Si j’ai bien compris le philosophe René Girard, l’inauthenticité est un passage obligé de tout individu, de toute société, de tout être vivant. C’est en frôlant la mort qu’un être dépasse l’inauthentique pour s’engager dans le réel. C’est aussi le propos du très beau livre d’Hugo Boris, « Trois grands fauves », dans lequel il raconte de quelle façon Hugo, Churchill et Danton ont grandi avec l’arrière-goût de mort dans la bouche. Pour René Girard, je crois que frôler la mort n’est pas à prendre au pied de la lettre, on peut aussi expérimenter une forme de mort en traversant un deuil, un choc, ou en devenant écrivain par exemple si l’on crée un personnage assez puissant pour nous faire sortir de notre corps, et entrer dans le réel. C’est exactement ce que je ressens aujourd’hui, pour moi comme pour ma génération dont j’observe l’incroyable créativité sur les réseaux sociaux.

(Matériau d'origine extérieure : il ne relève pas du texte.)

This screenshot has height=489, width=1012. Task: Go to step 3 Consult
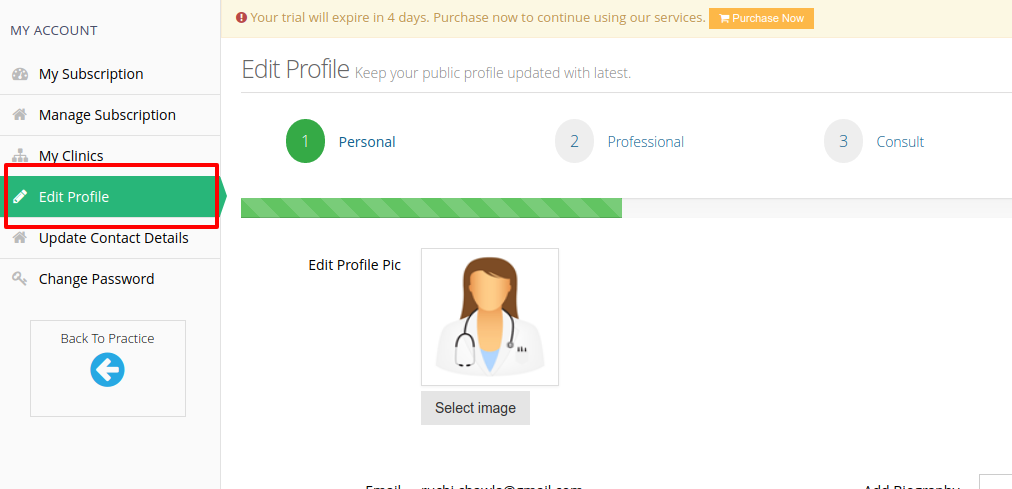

On me dira sûrement que mes fréquentations ne sont pas représentatives de la population française. Mais à force, il faut cesser d’espérer trouver quelque part une parole unique qui prophétiserait l’avenir à coup d’« avant » et d’ « après » 13 novembre. Personnellement ce n’est pas du tout ce que je recherche. Ce que je remarque depuis ma lorgnette, c’est la beauté d’une réaction collective, c’est une génération qui déploie d’un coup les trésors que cachaient ses réseaux sociaux, dont on lui a tant reproché la vacuité, pour se consoler, échanger des fleurs, des bougies, des dessins, des mots de courage et d’humour et même pour survivre en créant des alertes pour identifier les personnes en danger. « Permettez ? », a dit ma génération aux vieux sociologues avant de retourner l’objet galeux qu’ils examinaient pour en faire sortir des perles. Fallait-il connaître la mort, la vraie, la voir surgir dans nos lieux de fête pour comprendre que nous étions prêts au combat, que notre génération n’avait rien d’une adolescence chaotique mais était au contraire bien plus rassemblée que celle qui nous précède ?

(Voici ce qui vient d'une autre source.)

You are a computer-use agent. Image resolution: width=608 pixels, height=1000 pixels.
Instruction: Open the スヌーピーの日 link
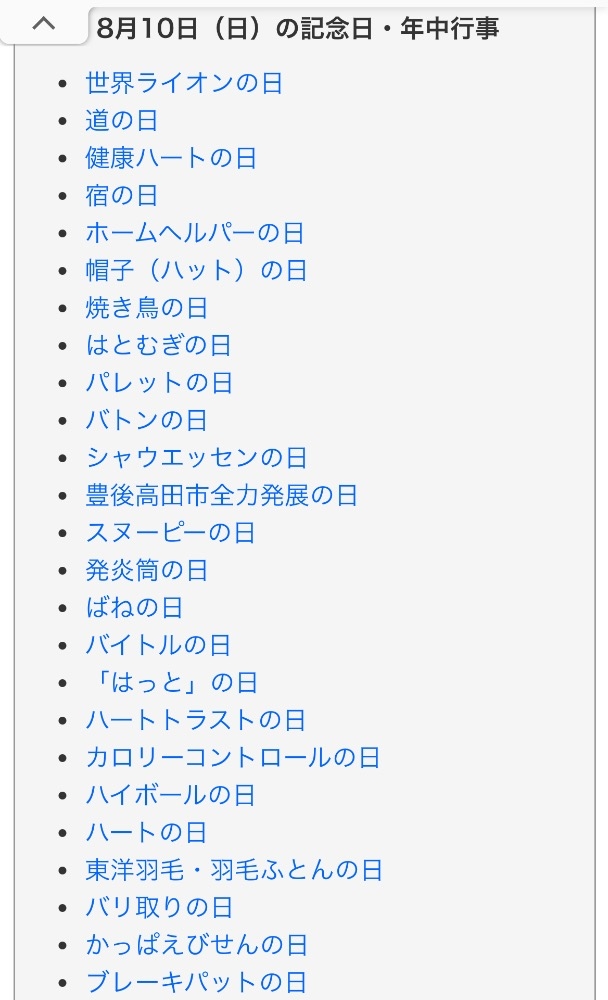170,533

Pour la première fois de ma vie, j’ai été la cible d’attaques terroristes. Je dis « je » car à nouveau, ce que j’écris ici est personnel et sincère, je tiens à ne parler au nom de personne. Ce sont mes amis, mes lieux, mes bars, mes habitudes qui ont été visés. Mais pour la première fois aussi, j’ai un peu moins peur de mourir. D’abord parce que je n’ai aucun autre choix que de m’exposer dans les lieux les plus menacés, les métros aux heures de pointe, les terrasses des restaurants, les boutiques à Noël, les lieux de détente, de fête et de musique. Le fait de n’avoir pas le choix rend bizarrement la peur moins paralysante. Mais aussi sûrement parce qu’une part de moi affronte aujourd’hui l’idée de mort pour défendre les personnes et les valeurs qui ont été attaquées le 13 novembre. Les terroristes ne se trompent pas de cible, oui ma génération sans cause défend au moins celles de la fête, de la musique, de la liberté des mœurs. Ce ne sont pas là des valeurs que nous avons acquises nous-mêmes, ou pour lesquelles nous nous sommes battus, mais nous y tenons très fort, assez pour avoir tressé, les 10 dernières années, de solides filets pour les protéger.

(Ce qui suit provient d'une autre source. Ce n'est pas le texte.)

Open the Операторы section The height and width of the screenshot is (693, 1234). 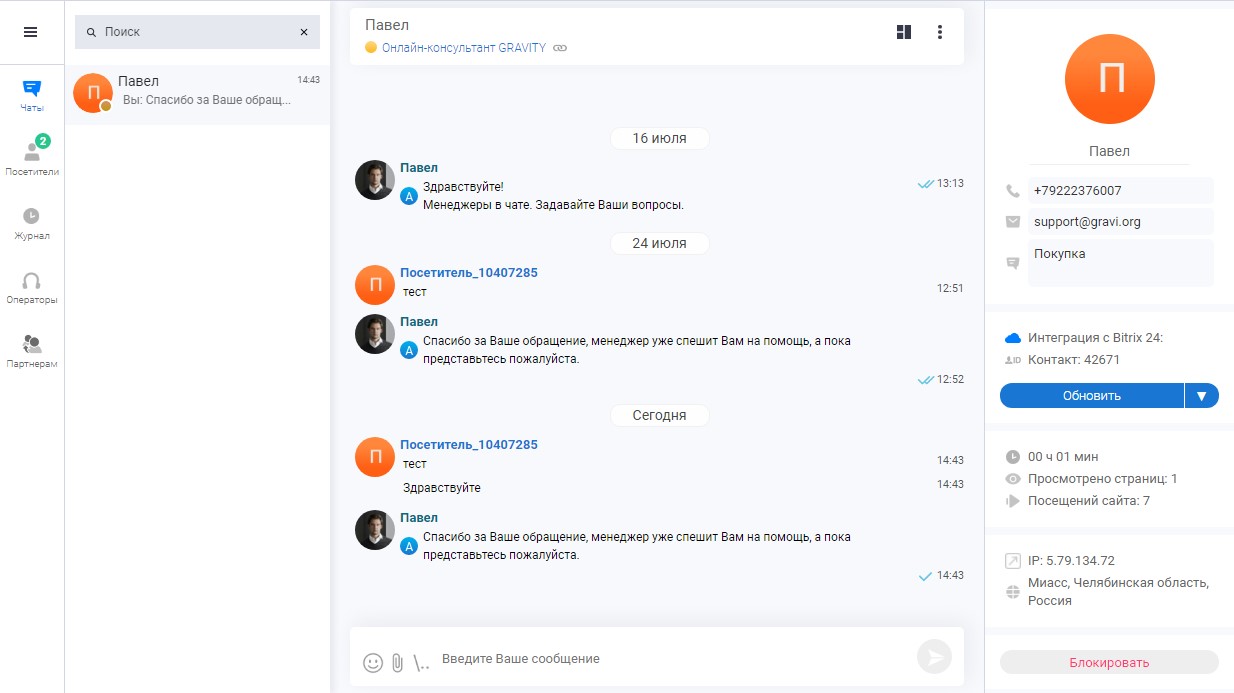(x=32, y=288)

Si je suis touchée par un attentat aujourd’hui ou dans les temps qui viennent, j’aimerais qu’on ne parle pas d’injustice, de mauvais sort, de hasard malheureux. Je ne veux pas que l’on parle d’un sale coup du destin comme si un pot de fleurs m’avait malencontreusement assommée. Si je meurs comme les autres de ma génération, tués au Bataclan, au Petit Carillon, au Petit Cambodge, à la Belle Equipe, à la Bonne Bière, je veux qu’on garde tout de suite le souvenir de mon goût pour la liberté, pour la remise en question permanente du champ des possibles pour ma vie, pour l’absence de limite dans mes choix, pour la fête, la séduction, l’amour, l’amitié, le vin et l’apéro en terrasse, tout ce qui a été attaqué, car pour la première fois je me sens plus vivante que jamais de voir la mort menacer une cause qui est la mienne.